Hidden / Invisible Disabilities
What Are Some Common Hidden Disabilities?
- Psychiatric Disabilities—Examples include major depression, bipolar disorder, schizophrenia and anxiety disorders, post-traumatic stress disorder, etc.
- Traumatic Brain Injury
- Chronic Fatigue Syndrome
- Cystic Fibrosis
- Attention Deficit-Disrorder or Attention-Deficit/Hyperactivity Disorder(ADD/ADHD)
- Learning Disabilities (LD)
- Medical conditions associated with hidden disabilities. Examples include short or long term, stable or progress, constant or unpredictable and fluctuating, controlled by medication and untreatable.
Common Denominators: What do Hidden Disabilities have in common?
- One is unable to “see” the disability.
- There are no “visible” supports to indicate a disability such as canes, wheelchairs, use or sign language used.
- It is a permanent disability that they cope with on a daily basis.
- The disability may be managed through medication or behavior such as in the case of diabetes, asthma, epilepsy or psychiatric disorders.
- It needs to be a documented disability in order to receive reasonable accommodations under the ADA.
- The person is in some kind of physical or emotional pain.

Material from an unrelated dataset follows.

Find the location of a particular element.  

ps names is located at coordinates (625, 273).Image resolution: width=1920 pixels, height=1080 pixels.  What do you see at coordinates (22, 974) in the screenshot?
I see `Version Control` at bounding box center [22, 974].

Challenges for a person with a hidden disability:
- They may not know they have a disability or regard themselves as such.
- They may not have been diagnosed.
- They may not know what they need.
- They may know what they need, but are unable to articulate it.
- They may often feel misunderstood or may feel ignored or feel invalidated.
- They may suspect something is wrong, but not know what it is or how to fix it.